Utilizing-Sensors-Access-Data

Integrating sensors into a manufacturing environment allows stakeholders to access data to monitor equipment, connect processes, improve the safety of employees, and gain heightened visibility into the operations of the facility. The data gathered by sensors can be saved, compiled, stored, and analyzed.

While data collection isn’t new, traditional mechanisms for doing this have been notoriously time-intensive and prone to human error. Sensors can relieve this burden by improving the efficiency and accuracy of data necessary for historical data reporting and compliance. While each industry has its own metrics to define success, here are just a few examples of the key roles that sensors can play on the plant floor.

Key Operational Benefits of Sensors

Promoting a Safer Facility

Smart sensors not only create boundary conditions without the presence of a human operator but can be placed in nearly any location due to their increasingly smaller footprint. The signals and information that sensors accumulate can preserve the integrity of safety boundaries and maintain restricted areas in harsh industrial environments to ensure the safety of workers. Examples of this range from alerts to operators when a fixed guard-door or cover is open, to stopping machines when an object interrupts the sensing field.

Additionally, sensor data can feed reports on common mechanical failures or repeat offenders of safety violations allowing for swift course correction. On the equipment side, sensors can feed alerts into information systems, auto-generating work orders for motor maintenance when temperature and vibration exceed defined set points, and predicting machine failure before it happens, reducing the need for manual maintenance checks.

Preventing Downtime

In addition to increased safety value, monitoring for abnormal machine conditions and notifying maintenance personnel can help facilities avoid one of its largest expenses – unplanned downtime. In the automotive industry, this can cost anywhere from $22, 000 to $50, 000 per minute. Utilizing sensors to gather machine data can not only maintain equipment health, but also contribute to major cost savings.
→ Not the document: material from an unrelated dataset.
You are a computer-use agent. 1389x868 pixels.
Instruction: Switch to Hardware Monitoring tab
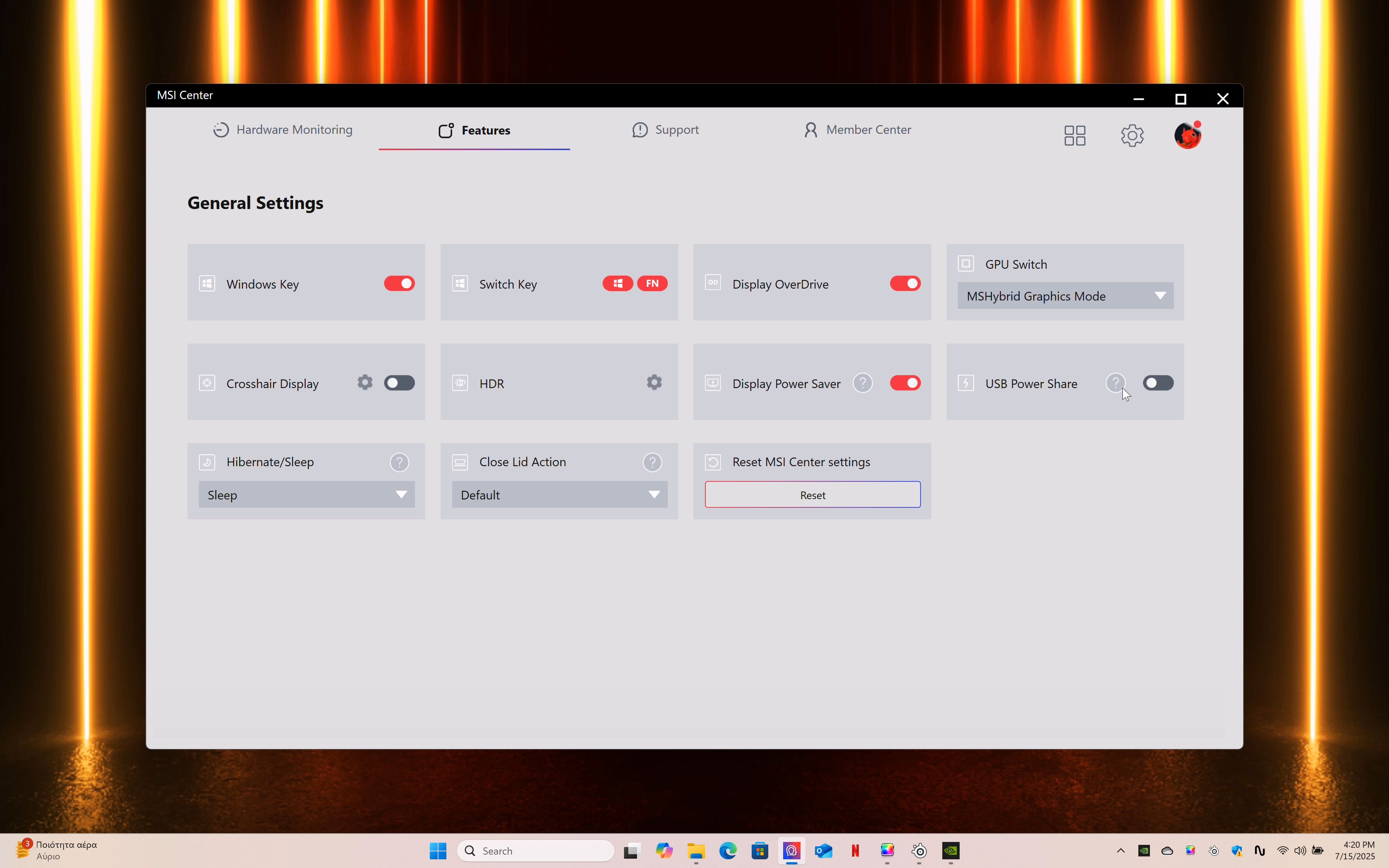[283, 130]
Reducing Maintenance Costs

Smart sensors allow manufacturers to transition from scheduled maintenance to a predictive maintenance strategy. Sensor data can help manufacturers compare the costs of ongoing maintenance to the replacement cost of equipment, determining when it makes more sense to repair or replace high-value assets. As the reporting from sensors gets smarter, unnecessary maintenance calls can be eliminated, and the need for excess maintenance inventory can be reduced.

Ensuring Product Quality and Traceability

Revitalizing and automating logistics and asset management allows manufacturers to track the whereabouts of products along the production cycle. For example, sensors have the capability to ensure label alignment, count products, measure fill levels, manage product positioning, and regulate temperature variations. This accuracy and accountability can increase throughput while protecting brand recognition and ensuring consumer safety.

Business Continuity

In light of the COVID-19 pandemic, organizations are navigating secure remote access capabilities and limiting on-site person-to-person contact - sensors are the backbone of these back-to-work strategies. Whether part of a scanning system to check for elevated body temperatures, ensuring safe social distances, or contributing to contact tracing solutions, sensors can play a key role in ensuring effective compliance with safety requirements to re-open work environments.
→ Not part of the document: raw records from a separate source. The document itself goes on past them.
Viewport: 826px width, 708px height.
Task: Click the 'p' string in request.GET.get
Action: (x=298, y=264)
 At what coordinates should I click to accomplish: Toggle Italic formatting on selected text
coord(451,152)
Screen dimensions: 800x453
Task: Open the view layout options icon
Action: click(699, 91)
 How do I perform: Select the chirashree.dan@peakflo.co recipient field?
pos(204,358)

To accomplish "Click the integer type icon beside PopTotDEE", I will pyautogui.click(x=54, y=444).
Sensors Are the Building Blocks for Smart Manufacturing

While many technologies can increase the productivity and efficiency of today’s manufacturing facilities, sensors are a cost-effective way to see immediate benefits in maximizing efficiency, ensuring safety, and minimizing costs. These devices are essential building blocks in the foundation of data collection, which allow manufacturers to build long term strategies to become more compliant, productive, and profitable with greater accuracy throughout all levels of operation.